Theme 2. Storage, Generation, and Transmission

A sustainable planet requires not only less use of energy. While our aim in Theme 1 is Energy efficient ICT, i.e. in the use part of energy, we also need to consider greener energy generation, transmission and storage. There are strong links and cross-cutting themes between themes 1 and 2. For example, controlling the electrochemical processes in oxide resistive memory is relevant to thin film batteries and micro-SOFC. Oxide thin film materials are the key enabling platform for all the studies.

 

a) Superconductors for lossless power applications

Prof. Driscoll has worked on copper oxide high temperature superconductors (HTS) since their discovery in 1986. She invented nanopinning in YBCO and also low pO2, liquid assisting processing. These methods have been taken up by industry. There is a strong current interest in HTS for fusion power, lossless power transmission, and generators on wind turbines. Both in terms of performance and low cost, successful deployment of these applications requires novel materials science, engineering and processing of HTS systems, not only of YBCO but other less explored cuprates. We are engaged in all these areas (example in Fig. 4). We collaborate with researchers at ENEA in Italy, SuNAM in Korea, the Naval Research Lab in the US, and Tokomak Energy, UK.

 

Research Theme 4

 

Figure 4. Plot of Tc versus c parameter in La2CuO4-d with a parameter as a variable on the plot.
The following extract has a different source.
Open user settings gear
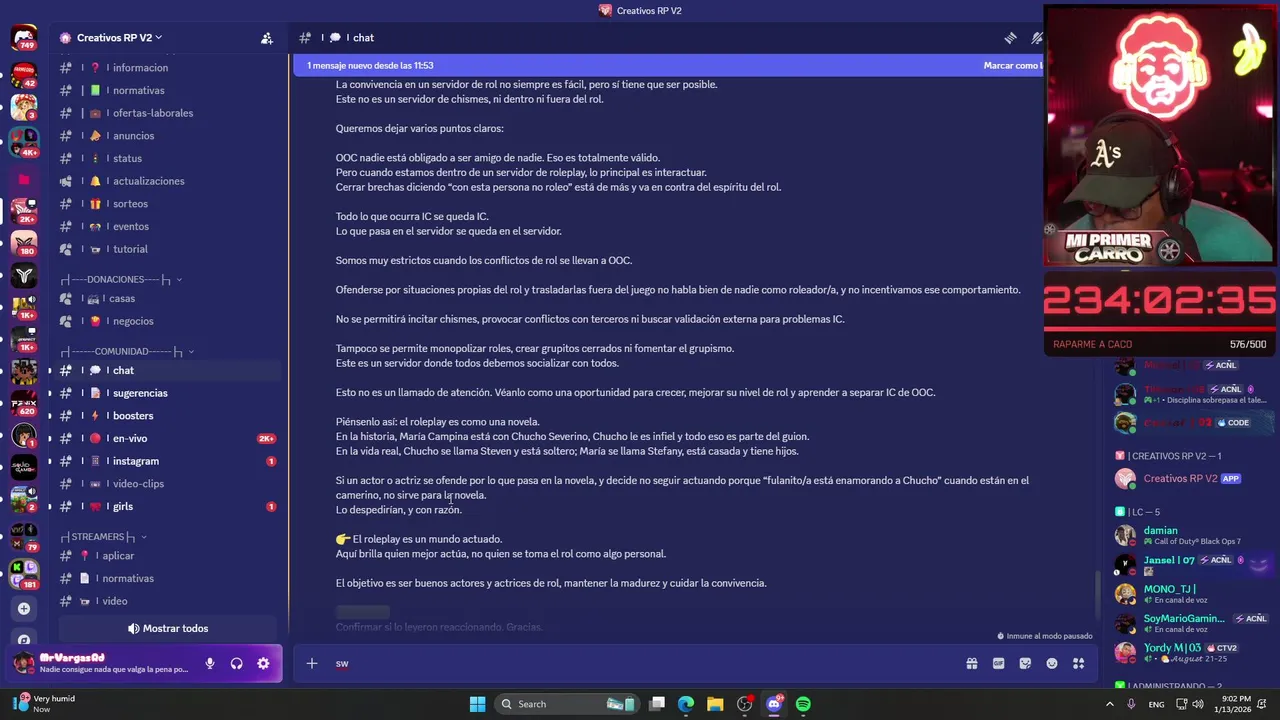 [263, 663]
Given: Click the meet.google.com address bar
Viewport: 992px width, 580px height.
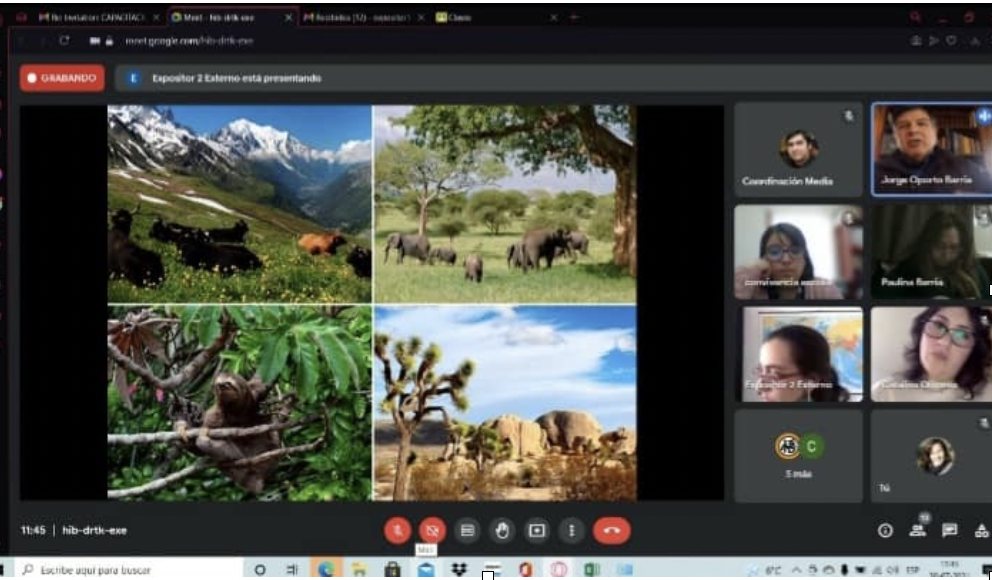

For the first time, c and a have been tuned independently in the crystal structure which has produced an increase of the Tc from <30K to 50K.

 

Example references:

Choi EM, Di Bernardo A, Zhu B, Lu P, Alpern H, Zhang KLH, Shapira T, Feighan J, Sun X, Robinson J, Paltiel Y, Millo O, Wang H, Jia Q.X, MacManus-Driscoll JL, 3D strain-induced superconductivity in La2CuO4+δ using a simple vertically aligned nanocomposite approach, Science Advances. April 2019;5,eaav5532.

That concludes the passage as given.